### What to produce:
Whenever a picture appears in the listing below, leave it out, and copy exactly the lines from the one containing "The height and" through the end.

### Records supplied:

•••

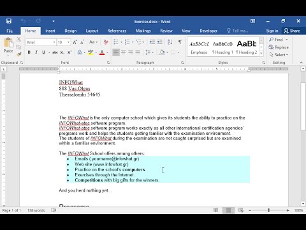The image size is (306, 230).
Task: Click the Sort A-Z icon
Action: [x=170, y=42]
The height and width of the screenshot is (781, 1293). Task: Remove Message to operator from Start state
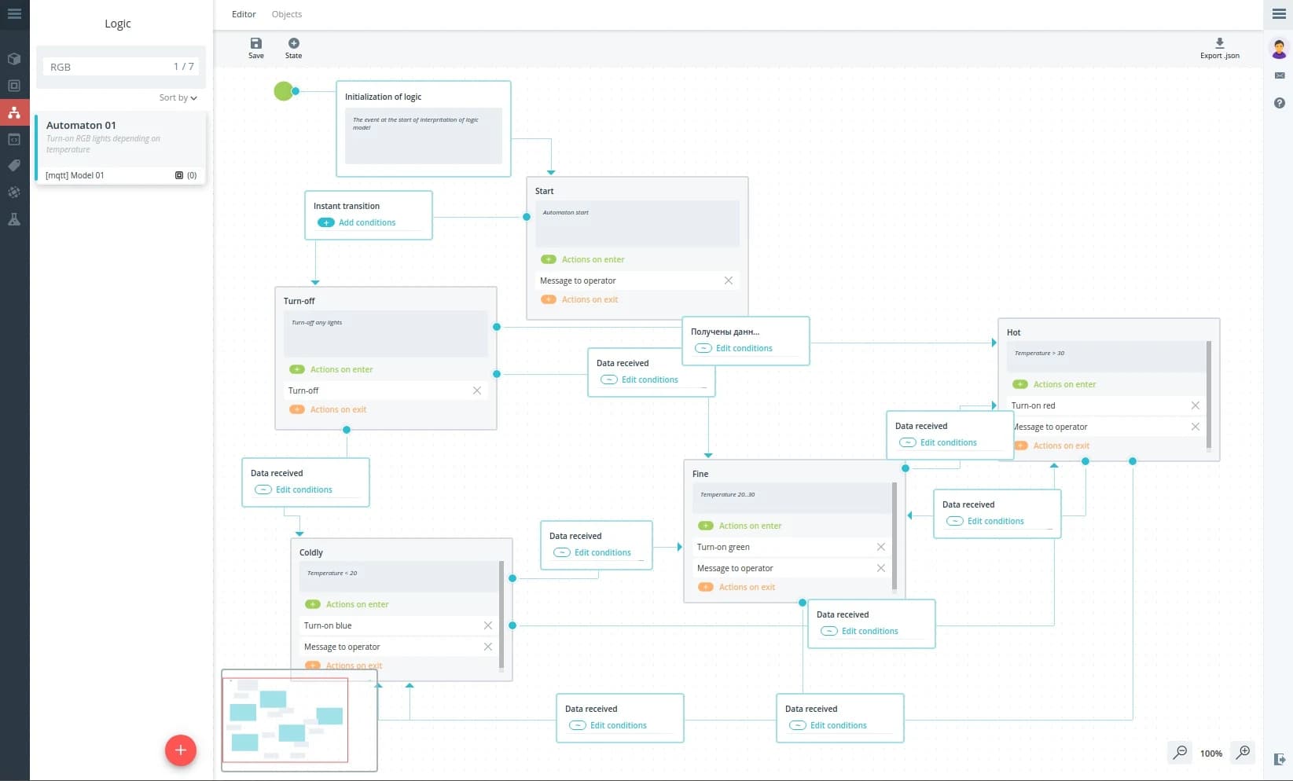point(728,281)
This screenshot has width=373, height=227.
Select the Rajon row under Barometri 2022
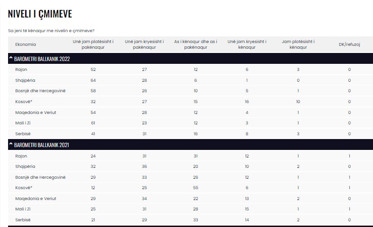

•••

### Written response:
The height and width of the screenshot is (781, 1293). Task: Remove Message to operator from Start state
point(728,281)
This screenshot has width=373, height=227.
Select the Rajon row under Barometri 2022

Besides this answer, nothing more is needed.